Exercise brief: Reproduce each of the following entries word for word, keeping every line in its original order.

Exercise materials:
● ● ● ● ● ● ●
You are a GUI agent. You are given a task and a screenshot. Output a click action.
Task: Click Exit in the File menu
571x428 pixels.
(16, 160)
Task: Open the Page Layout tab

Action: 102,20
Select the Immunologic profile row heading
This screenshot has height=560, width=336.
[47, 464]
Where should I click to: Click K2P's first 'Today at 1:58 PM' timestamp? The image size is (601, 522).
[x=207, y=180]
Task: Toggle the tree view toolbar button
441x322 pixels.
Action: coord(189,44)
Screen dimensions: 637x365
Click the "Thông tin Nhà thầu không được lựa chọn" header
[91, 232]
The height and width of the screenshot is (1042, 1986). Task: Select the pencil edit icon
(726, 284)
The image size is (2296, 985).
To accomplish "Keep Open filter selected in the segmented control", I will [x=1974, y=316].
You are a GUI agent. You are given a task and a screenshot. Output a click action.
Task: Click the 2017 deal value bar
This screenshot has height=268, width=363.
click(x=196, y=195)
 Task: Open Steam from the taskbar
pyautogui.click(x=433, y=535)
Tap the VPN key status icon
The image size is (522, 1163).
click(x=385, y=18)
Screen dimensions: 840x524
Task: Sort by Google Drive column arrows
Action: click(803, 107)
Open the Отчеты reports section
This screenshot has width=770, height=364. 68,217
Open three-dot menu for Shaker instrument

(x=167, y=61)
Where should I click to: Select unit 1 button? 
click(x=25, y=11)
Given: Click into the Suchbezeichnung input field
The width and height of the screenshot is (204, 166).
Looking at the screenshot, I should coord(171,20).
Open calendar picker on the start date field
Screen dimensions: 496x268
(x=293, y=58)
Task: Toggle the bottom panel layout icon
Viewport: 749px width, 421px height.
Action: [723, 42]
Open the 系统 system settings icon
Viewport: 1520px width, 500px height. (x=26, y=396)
● ● ● ● ● ● ●
Problem solution:
You are a GUI agent. You are given a task and a screenshot. Output a click action.
Task: Click Exit in the File menu
571x428 pixels.
(16, 160)
Task: Open the Page Layout tab

Action: 102,20
Select the Immunologic profile row heading
This screenshot has height=560, width=336.
[47, 464]
Where should I click to: Click K2P's first 'Today at 1:58 PM' timestamp? The image size is (601, 522).
[x=207, y=180]
Task: Toggle the tree view toolbar button
441x322 pixels.
Action: coord(189,44)
Screen dimensions: 637x365
Click the "Thông tin Nhà thầu không được lựa chọn" header
[91, 232]
The height and width of the screenshot is (1042, 1986). Task: Select the pencil edit icon
(726, 284)
The image size is (2296, 985).
To accomplish "Keep Open filter selected in the segmented control", I will [x=1974, y=316].
You are a GUI agent. You are given a task and a screenshot. Output a click action.
Task: Click the 2017 deal value bar
This screenshot has height=268, width=363.
click(x=196, y=195)
 Task: Open Steam from the taskbar
pyautogui.click(x=433, y=535)
Tap the VPN key status icon
The image size is (522, 1163).
click(x=385, y=18)
Screen dimensions: 840x524
Task: Sort by Google Drive column arrows
Action: click(803, 107)
Open the Отчеты reports section
This screenshot has width=770, height=364. 68,217
Open three-dot menu for Shaker instrument

(x=167, y=61)
Where should I click to: Select unit 1 button? 
click(x=25, y=11)
Given: Click into the Suchbezeichnung input field
The width and height of the screenshot is (204, 166).
Looking at the screenshot, I should coord(171,20).
Open calendar picker on the start date field
Screen dimensions: 496x268
(x=293, y=58)
Task: Toggle the bottom panel layout icon
Viewport: 749px width, 421px height.
Action: [723, 42]
Open the 系统 system settings icon
Viewport: 1520px width, 500px height. (x=26, y=396)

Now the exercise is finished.